IN HIS BATHROOM, Alex was almost defeated by the discovery of a sequence
of small tragedies. There was an awful smell. Receptacles had been missed.
Stuff was not where stuff should be. Stepping over stuff, ignoring stuff,
stoic Alex turned to the vanity mirror. He yanked it towards him by its
metal neck until its squares became diamonds, parallelograms, one steel
line. He had aged, terribly. The catch in his face, the one that held
things up, this had been released. But how long was it since he had been
a boy? A few days? A year? A decade? And now this?
He bared his teeth to the mirror. They were yellow. But on the plus side,
they were there. He opened his Accidental eyes (Rubinfine's term: halfway
between Oriental and Occidental) wide as they would go and touched the
tip of his nose to the cold glass. What was the damage? His eyes worked.
Light didn't hurt. Swallowing felt basic, uncomplicated. He was not shivering.
He felt no crippling paranoia or muscular tremors. He seized his penis.

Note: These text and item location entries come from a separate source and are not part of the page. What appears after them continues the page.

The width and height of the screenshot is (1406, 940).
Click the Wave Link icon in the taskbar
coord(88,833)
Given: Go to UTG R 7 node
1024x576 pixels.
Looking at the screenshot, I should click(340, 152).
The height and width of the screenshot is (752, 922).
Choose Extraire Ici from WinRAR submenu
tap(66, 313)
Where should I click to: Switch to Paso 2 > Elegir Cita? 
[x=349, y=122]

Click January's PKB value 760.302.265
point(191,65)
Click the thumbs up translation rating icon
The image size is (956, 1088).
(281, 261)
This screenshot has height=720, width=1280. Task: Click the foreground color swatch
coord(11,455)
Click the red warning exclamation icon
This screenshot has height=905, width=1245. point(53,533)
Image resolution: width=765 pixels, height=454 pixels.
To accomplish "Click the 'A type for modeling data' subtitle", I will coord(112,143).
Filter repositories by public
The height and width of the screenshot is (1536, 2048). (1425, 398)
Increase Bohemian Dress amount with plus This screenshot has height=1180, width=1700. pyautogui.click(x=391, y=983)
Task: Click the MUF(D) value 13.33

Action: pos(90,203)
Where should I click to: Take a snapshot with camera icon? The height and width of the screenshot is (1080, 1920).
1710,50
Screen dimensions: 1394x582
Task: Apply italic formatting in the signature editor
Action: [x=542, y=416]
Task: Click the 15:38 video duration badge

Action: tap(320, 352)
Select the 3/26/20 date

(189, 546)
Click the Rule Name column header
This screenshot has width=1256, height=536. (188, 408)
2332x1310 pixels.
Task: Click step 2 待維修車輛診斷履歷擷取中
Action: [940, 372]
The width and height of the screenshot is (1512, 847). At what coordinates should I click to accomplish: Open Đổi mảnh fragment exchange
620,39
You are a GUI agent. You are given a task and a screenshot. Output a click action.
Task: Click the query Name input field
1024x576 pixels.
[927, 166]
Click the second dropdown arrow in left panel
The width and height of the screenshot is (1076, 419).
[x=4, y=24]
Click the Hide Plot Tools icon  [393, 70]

He squeezed his cheeks. Present, correct. Everything was still where it
appears in the textbooks. And it seemed unlikely that he would throw up,
say, in the next four hours, something he had not been able to predict
with any certainty for a long time. These were all wonderful, wonderful
developments. Breathing heavily, Alex shaved off three days' worth of
growth (had it been three days?). Finishing up, he cut himself only twice
and applied the sad twists of tissue.
Teeth done, Alex remembered the wear-and-tear deposit he had paid his
landlord and shuffled back to the bedroom. He needed a cloth, but the
kitchen was another country. Instead he took a pillowcase, dipped it in
a glass of water and began to scrub at the handprint on the wall. Maybe
it looked like art? Maybe it had a certain presence? He stepped back and
looked at it, at the grubby yellow outline. Then he scrubbed some more.
It didn't look like art. It looked like someone had died in the room.
Alex sat down on the corner of his bed and pressed his thumbs to his eyes
to stop two ready tears. A little gasp escaped him. And what's remarkable,
he thought, what's really amazing, is this, is how tiny the actual thing
was in the first place. This thing that almost destroyed me. Two, no,
maybe three days ago he had placed a pill on his tongue, like a tiny communion
wafer. He'd left it there for ten seconds, as recommended, before swallowing.
He had never done anything like this before. Nothing could have prepared
him! Moons rose, suns fell, for days, for nights, all without him noticing!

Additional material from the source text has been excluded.